— Provided records —
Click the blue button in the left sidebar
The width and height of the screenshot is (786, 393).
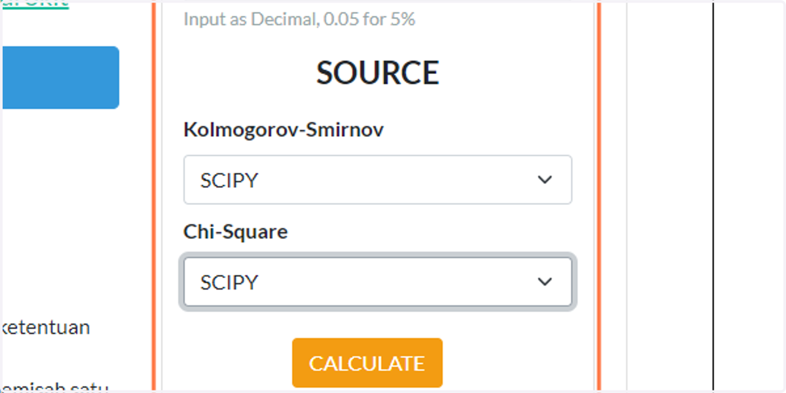60,77
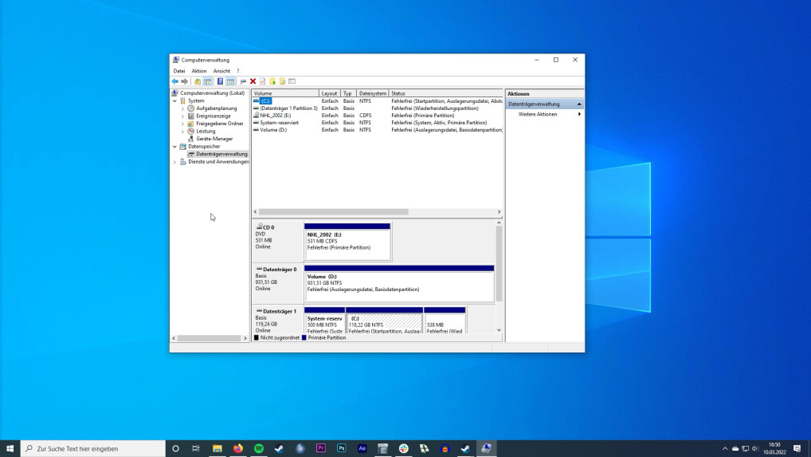Image resolution: width=811 pixels, height=457 pixels.
Task: Click the back arrow toolbar icon
Action: (175, 81)
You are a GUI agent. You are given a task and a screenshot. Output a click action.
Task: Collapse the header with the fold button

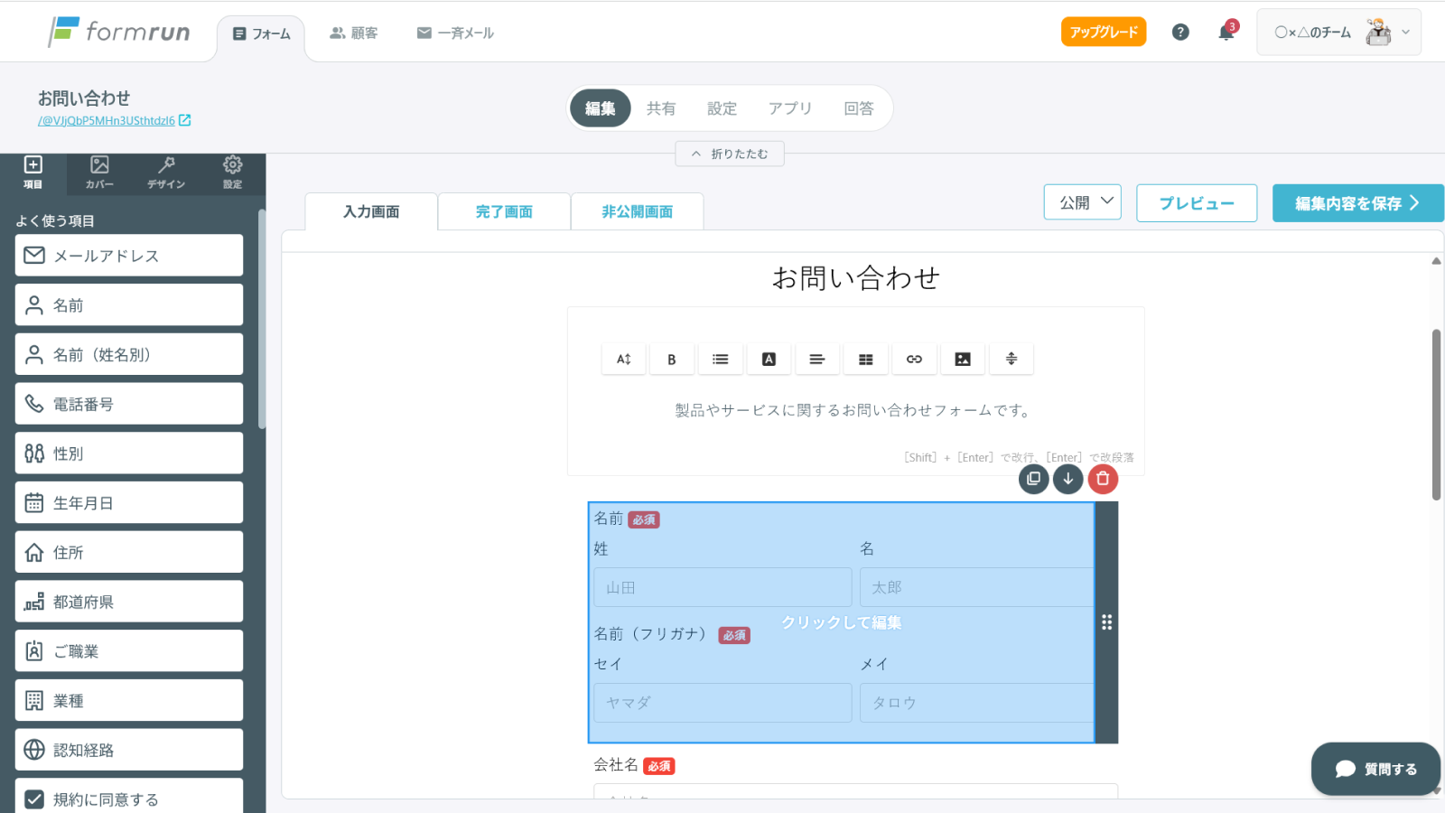click(730, 154)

— Exercise brief —
No pictures belong in the copy; output every record exactly.

— Response area —
Click the blue button in the left sidebar
The width and height of the screenshot is (786, 393).
60,77
Image resolution: width=811 pixels, height=457 pixels.
Task: Click the back arrow toolbar icon
Action: (175, 81)
You are a GUI agent. You are given a task and a screenshot. Output a click action.
Task: Collapse the header with the fold button

click(730, 154)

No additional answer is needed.